However, I welcome the opportunity this Bill gives us to debate the waste management issue and our difficulties in developing real, efficient and workable waste management systems, though we have policies, wonderful statements, targets, proposals and suggestions. We have examined waste management in detail in other countries and the Minister of State has visited other States to find out how waste management can be carried out effectively. Councillors and Deputies have travelled abroad to see how successful waste management can be achieved. The Oireachtas Committee on the Environment and Local Government is to travel to Nova Scotia next month to view their successful structures. It is a country similar to our own and had little recycling originally. There was opposition to landfill and incineration yet they have managed to turn matters around in a short space of time. Nova Scotia has a similar population to Ireland. I am encouraged that it is possible to achieve recycling targets, both those that we have set for ourselves and European targets, and it is also possible to effectively manage our waste problem.

Section 4 proposes that the making of waste management plans become an Executive function. This measure is anti-democratic. It is another nail in the coffin for local democracy following the revolutions last week concerning the Local Government Bill, 2000. The managers of local authorities will now have the power to make a plan to manage waste without consulting the members. These are un-elected and unaccountable officials who are not obliged to meet the public for whom they are supposed to work. How can they know the views of the people if they do not consult them?
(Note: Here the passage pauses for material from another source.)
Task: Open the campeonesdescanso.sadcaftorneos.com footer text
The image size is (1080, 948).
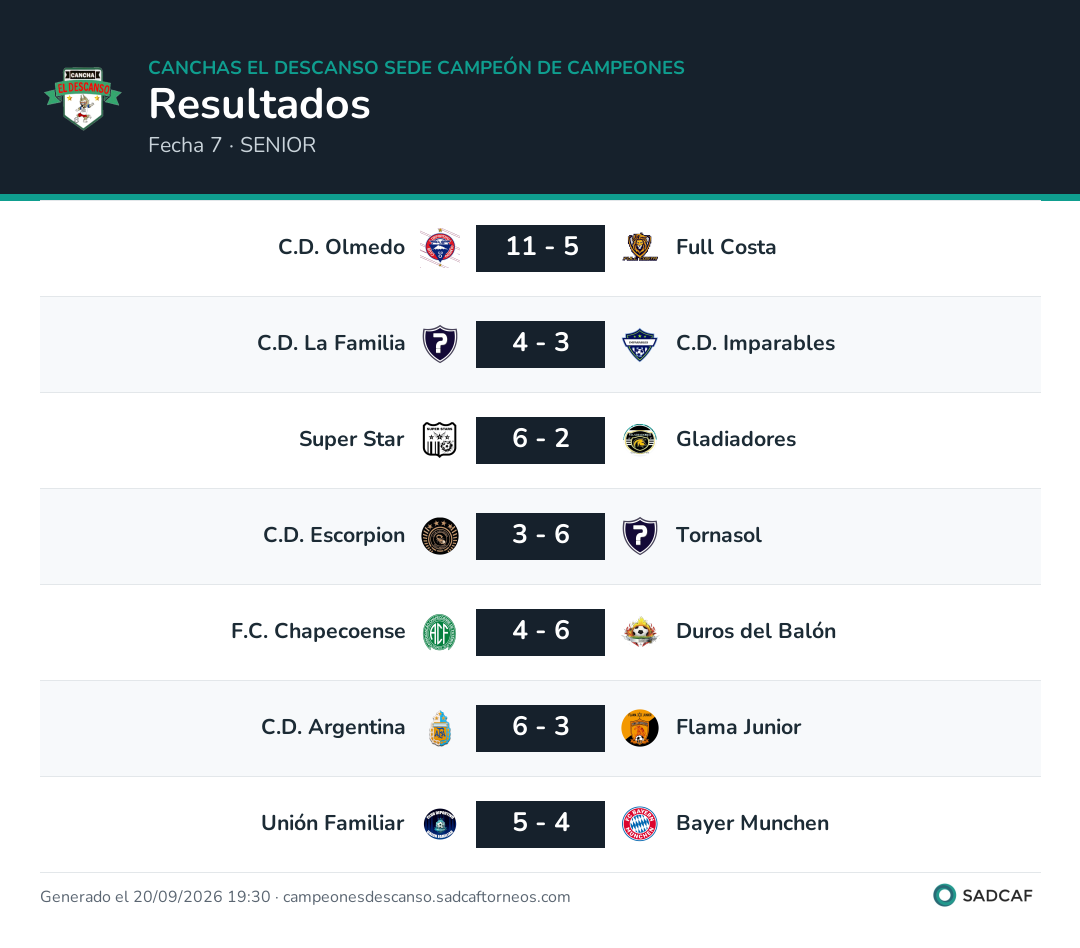Action: click(x=426, y=897)
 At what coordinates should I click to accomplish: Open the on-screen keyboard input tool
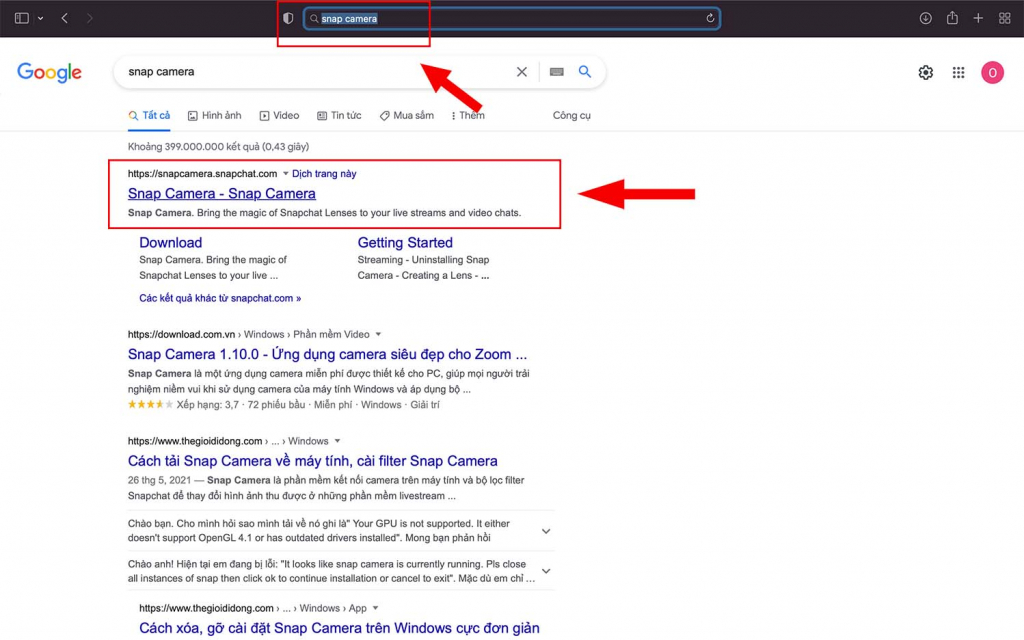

This measure will further alienate communities from their elected representatives. By introducing this measure the Minister has made a mockery of local elected representatives and their position. He has insulted them in front of the communities they represent. The Minister has criticised local representatives for not showing leadership and for failing to implement waste management plans. I disagree. Most local representatives reflect the huge concerns of the public, concerns that are not addressed by the Minister and his Department. The Minister has said that he will face the challenge in the coming months and that the concerns of the public will be addressed. It is a little late for that. We have had draft waste management plans for a number of years. To address the concerns of the public at this late stage is to shut the stable door after the horse has bolted.

The history of waste management facilities in Ireland leaves much to be desired. Traditional dumps have given local authorities a bad name and have created huge environmental problems. Everything was discarded into them. With hindsight and with increased knowledge, European environmental laws can be seen to be a great improvement. We know the risk to ground waters of dumping in unlined sites. We understand the need to collect and treat leachate. We are forced to cover landfills suitably on a daily basis to reduce emissions.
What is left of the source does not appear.